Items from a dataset

= Beginning of Section =

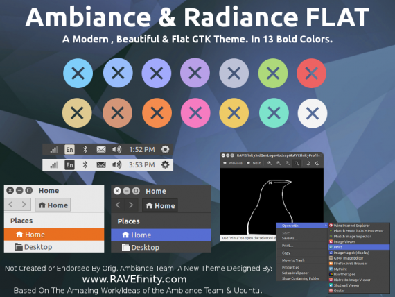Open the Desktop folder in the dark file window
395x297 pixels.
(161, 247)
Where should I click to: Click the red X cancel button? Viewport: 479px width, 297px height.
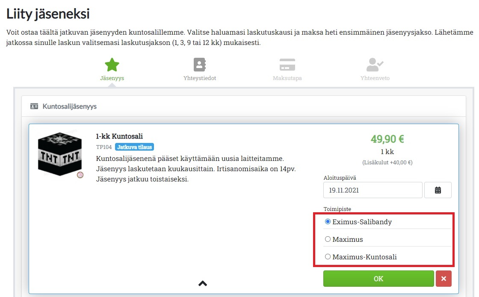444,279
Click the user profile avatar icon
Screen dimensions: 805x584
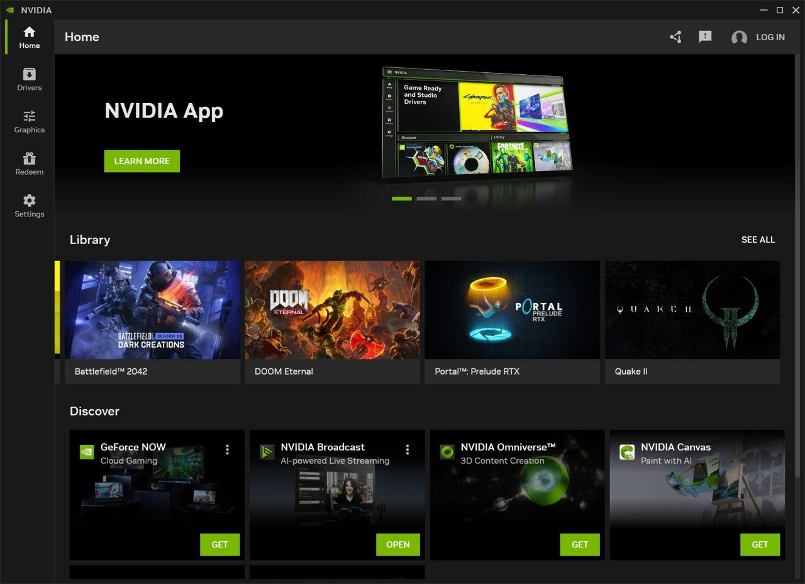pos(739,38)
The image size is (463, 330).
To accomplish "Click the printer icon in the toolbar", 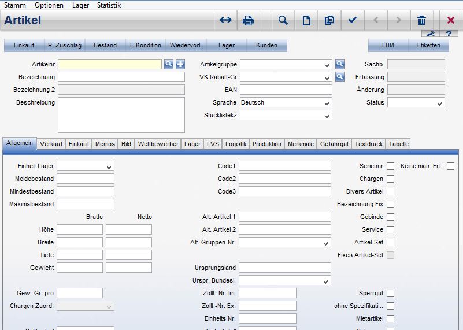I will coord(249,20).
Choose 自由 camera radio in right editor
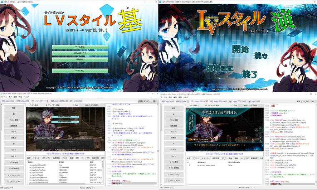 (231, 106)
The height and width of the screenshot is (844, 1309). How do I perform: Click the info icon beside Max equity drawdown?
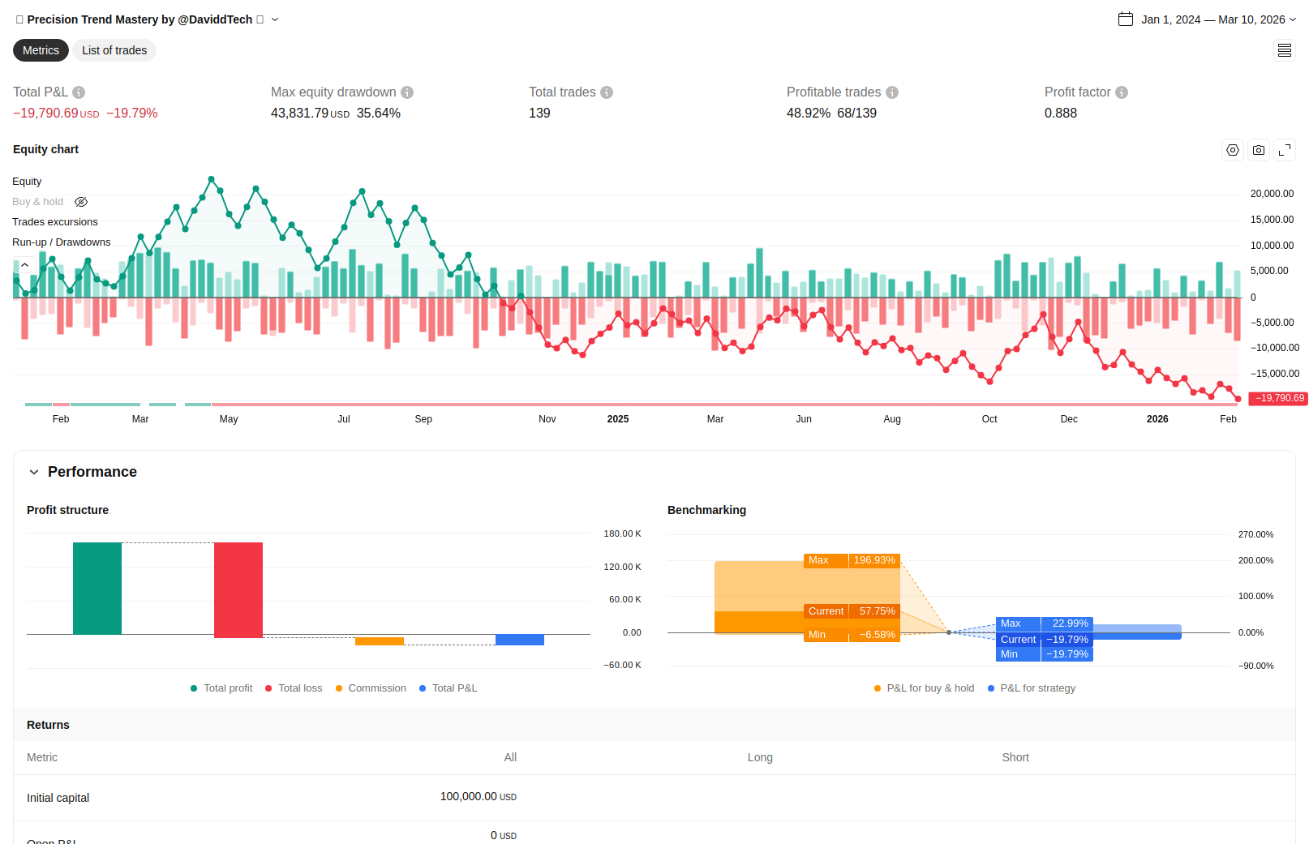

= End of Section =

◆ **Work item**
The lines from the one holding "Choose 自由 camera radio in right editor" through the end of the entries are to be transcribed exactly, both ends included, with the pictures left out.

◆ **Response area**
Choose 自由 camera radio in right editor
 (231, 106)
The height and width of the screenshot is (844, 1309). How do I perform: Click the info icon beside Max equity drawdown?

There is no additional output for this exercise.